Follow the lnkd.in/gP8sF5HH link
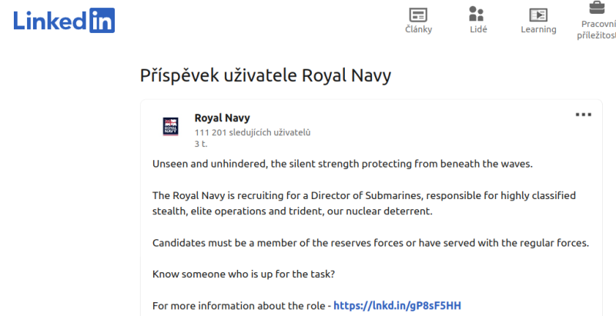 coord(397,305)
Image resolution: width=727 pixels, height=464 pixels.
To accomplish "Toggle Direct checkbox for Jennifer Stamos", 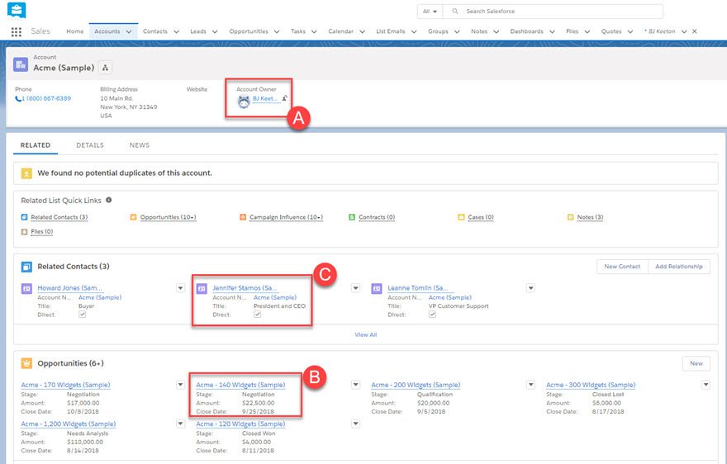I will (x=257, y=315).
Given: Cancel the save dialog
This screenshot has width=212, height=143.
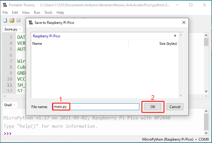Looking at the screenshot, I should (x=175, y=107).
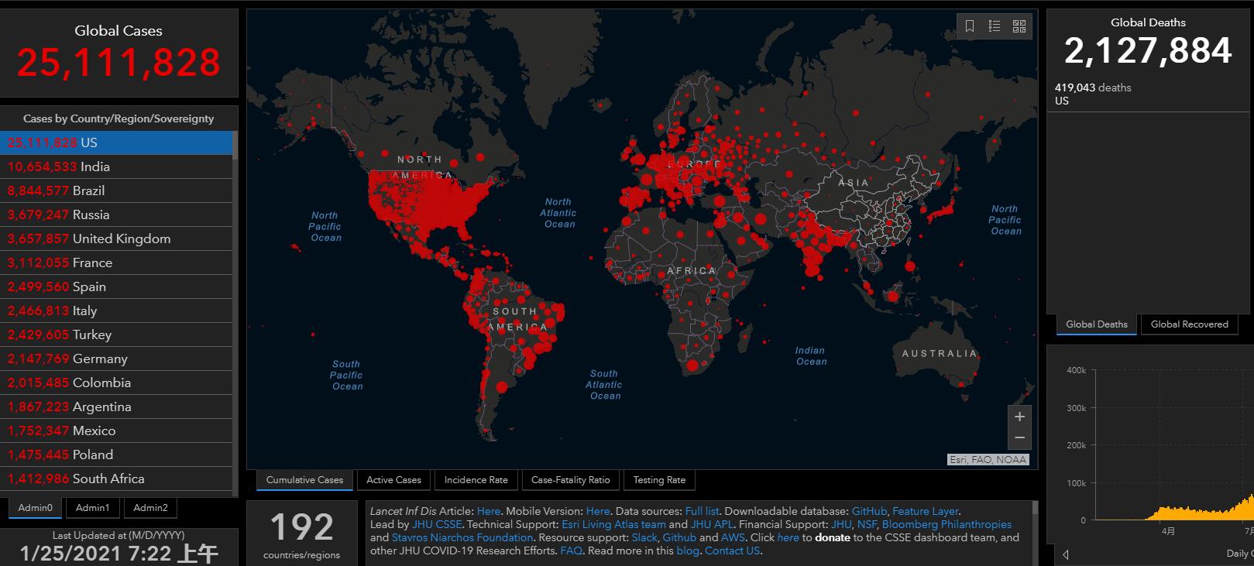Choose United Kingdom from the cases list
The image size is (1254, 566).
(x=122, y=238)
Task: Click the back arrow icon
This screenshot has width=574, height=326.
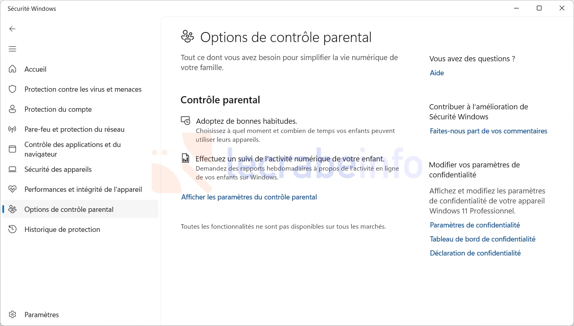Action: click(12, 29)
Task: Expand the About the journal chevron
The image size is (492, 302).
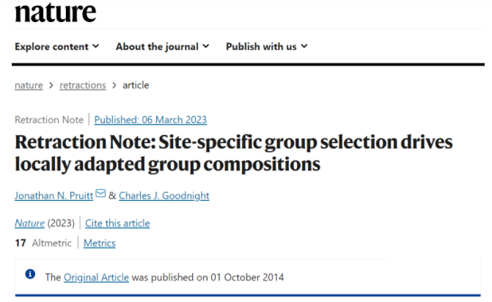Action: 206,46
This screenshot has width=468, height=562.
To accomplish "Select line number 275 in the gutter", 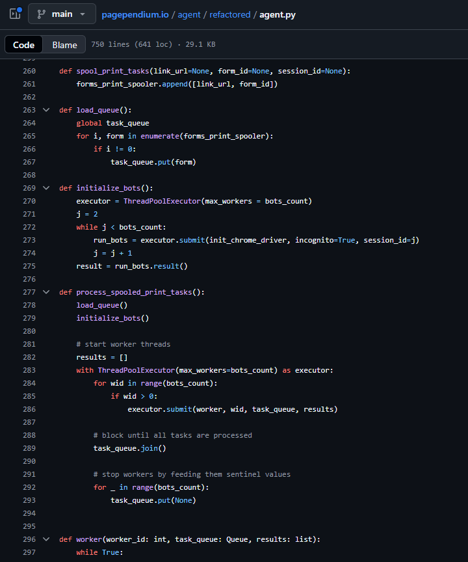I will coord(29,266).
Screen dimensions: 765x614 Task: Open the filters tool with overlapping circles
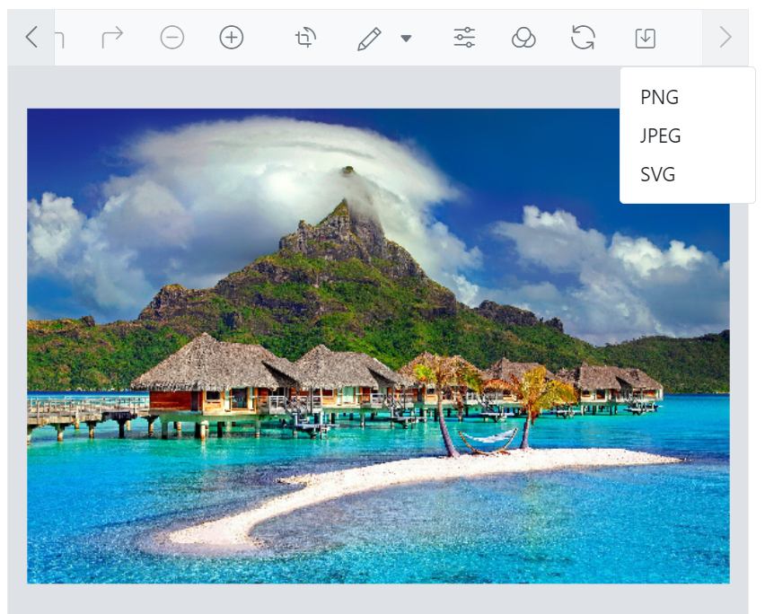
+ + + + +
Report every line containing the string "Task" in the material.

Task: Click the back arrow icon
Task: Expand the About the journal chevron
Screen dimensions: 765x614 Task: Open the filters tool with overlapping circles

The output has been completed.